• Naloxone is a clear colourless solution that is a pure narcotic antagonist that exerts its effect by competitive inhibition at the opioid receptor sites. It prevents or reverses the effects of opioids, including respiratory depression, sedation and hypotension. In the absence of opioids it exhibits essentially no pharmacological activity.

Uses within SJA

  • Reverse of respiratory depression in a suspected narcotic overdose.
  • Naloxone is no longer used in cardiac arrest, as the cause of the arrest is from hypoxia and the administration of naloxone will have no direct effect on the reversal of this during cardiac arrest.

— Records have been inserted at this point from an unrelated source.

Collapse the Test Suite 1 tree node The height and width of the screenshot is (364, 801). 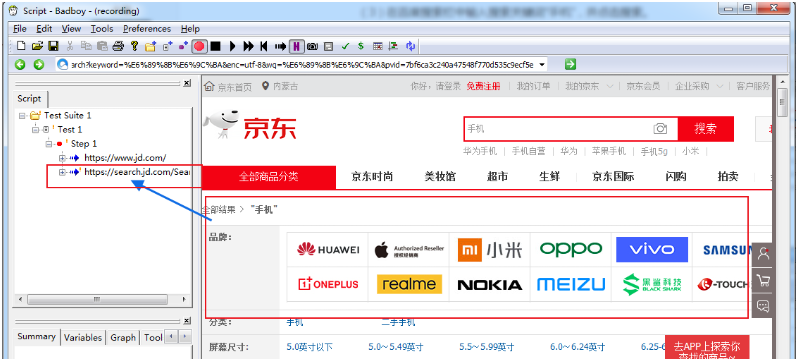pos(22,116)
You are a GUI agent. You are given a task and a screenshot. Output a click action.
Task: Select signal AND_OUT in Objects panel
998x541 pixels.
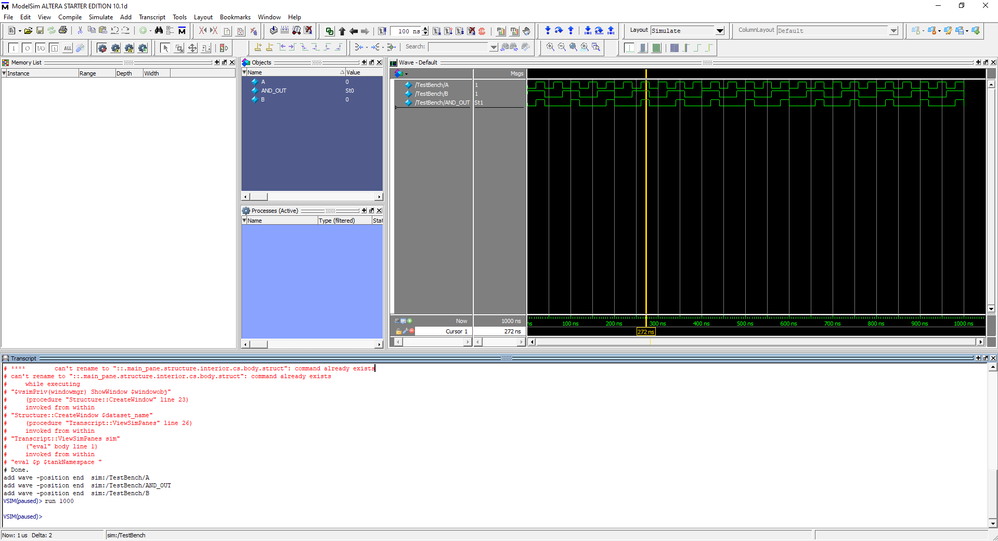coord(274,90)
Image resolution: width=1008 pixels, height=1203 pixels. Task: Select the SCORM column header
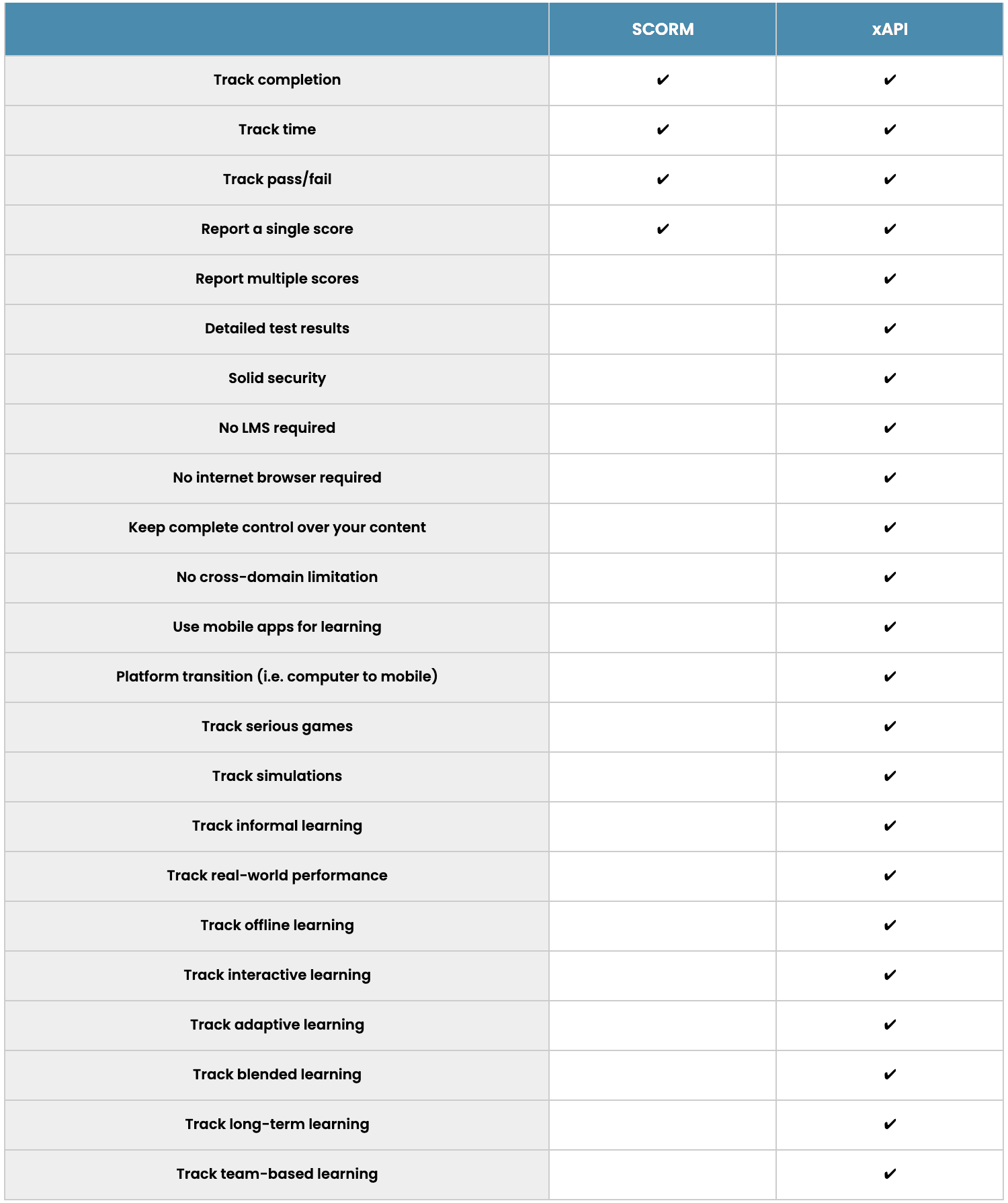663,30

  • When naloxone hydrochloride is administered intravenously the onset of action is observed within two minutes. The onset of action is only slightly less rapid when it is administered subcutaneously or intramuscularly (IM).
  • The duration of action is dependent upon the dose and route of administration of naloxone. IM administration produces a more prolonged effect than intravenous administration.


  • Following administration, naloxone is rapidly distributed in the body.


  • Naloxone is metabolised in the liver, primarily by glucuronide conjugation.


  • Excreted in the urine.


Desired Effects

  • Used for the complete or partial reversal of narcotic depression, including respiratory depression, induced by opioids including natural and synthetic narcotics, methadone and the narcotic antagonist analgesics.
  • Also used (in prehospital environment) for suspected acute opioid overdose to restore active respiratory function.

Side Effects

  • Abrupt reversal of narcotic depression may result in:
    • Nausea
    • Vomiting
    • Sweating
    • Headache
    • Nervousness
    • Tachycardia
    • Increased blood pressure
  • Rarely, when large doses of naloxone are administered, a significant reversal of analgesia can be observed.

Duration of Action

  • The onset of action is apparent within a few minutes but duration of action can range from 30 minutes to one and a half hours. It is important to remember that the half life of morphine (and most of its derivatives) is significantly longer than naloxone, therefore patients often require multiple administrations of naloxone.

Other Drug Interactions

  • Because naloxone reverses the analgesic and other effects of opioid agonist/antagonists, it may cause withdrawal symptoms if used concurrently with these drugs in physically dependent patients (eg. Patients receiving methadone to treat opioid dependence).
  • When naloxone is used post-operatively to reverse the central depressive effects of opioid agonists used as anaesthesia adjuncts, the dose of naloxone must be carefully titrated to achieve the desired effect without interfering with control of post-operative pain, or causing other adverse effects.